If I have n number of threads, all threads will have the same amount of records they need to send to the database. All of them continue sending multiple insert queries to cassandra using blocking execute call. If I increase the value of n, will it also helps to speed up the time that I need to insert all records to cassandra?

To some extent. Lets divorce the client implementation details a bit and look at things from the perspective of "Number of concurrent requests", as you don't need to have a thread for each ongoing request if you use executeAsync. In my testing I have found that while there is a lot of value in having a high number of concurrent requests, there is a threshold for which there are diminishing returns or performance starts to degrade. My general rule of thumb is (number of Nodes *native_transport_max_threads (default: 128)* 2), but you may find more optimal results with more or less.

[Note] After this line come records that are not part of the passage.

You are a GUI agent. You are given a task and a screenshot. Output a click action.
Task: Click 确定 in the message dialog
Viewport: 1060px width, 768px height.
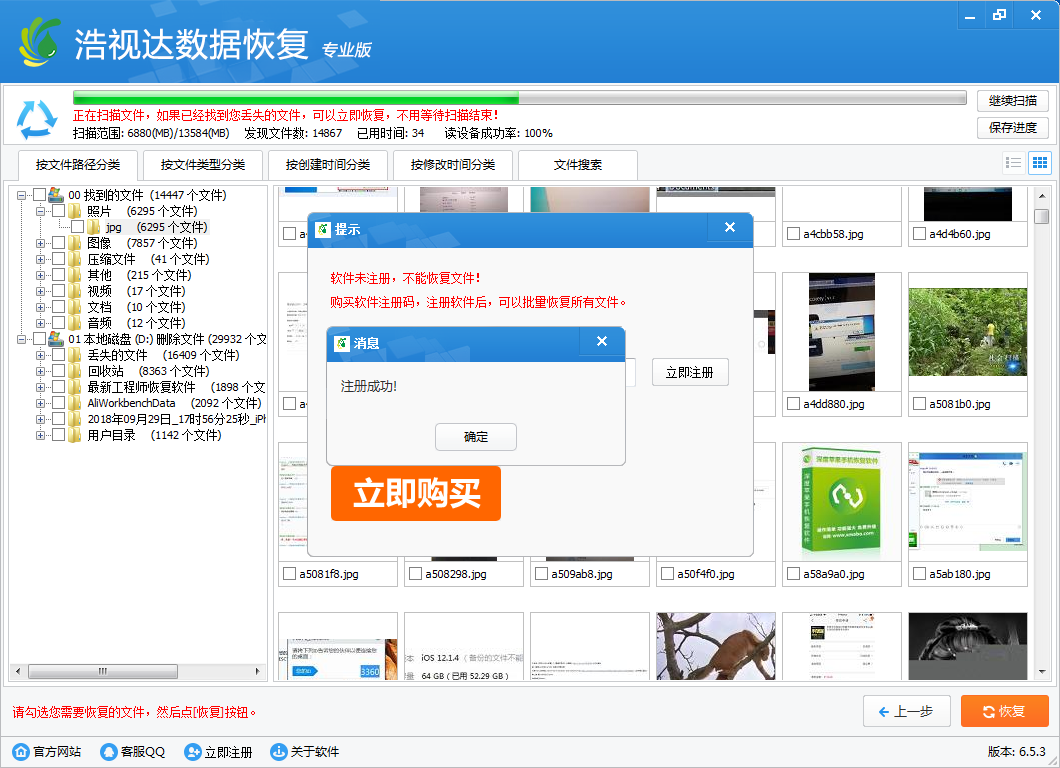[476, 437]
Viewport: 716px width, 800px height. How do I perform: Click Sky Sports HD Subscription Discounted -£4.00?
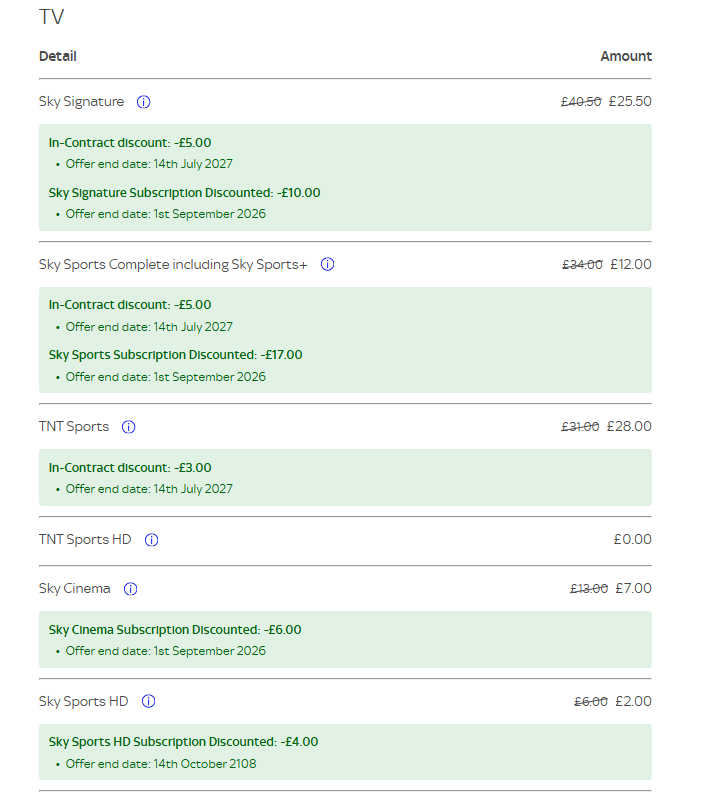click(183, 742)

The idea here is that there is not much value in enqueuing more requests than cassandra will handle at a time. While reducing the number of inflight requests, you limit unnecessary congestion on the connections between your driver client and cassandra.

Question 2: With non-blocking execute, how can I assure that all of the insertions is successful? The only way I know is waiting for the ResultSetFuture to check the execution of the insert query. Is there any better way I can do ? Is there a higher chance that non-blocking execute is easier to fail then blocking execute?

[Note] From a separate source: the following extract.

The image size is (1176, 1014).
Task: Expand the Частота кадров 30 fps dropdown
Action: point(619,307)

Waiting on the ResultSetFuture via get is one route, but if you are developing a fully async application, you want to avoid blocking as much as possible. Using guava, your two best weapons are Futures.addCallback and Futures.transform.

  • Futures.addCallback allows you to register a FutureCallback that gets executed when the driver has received the response. onSuccess gets executed in the success case, onFailure otherwise.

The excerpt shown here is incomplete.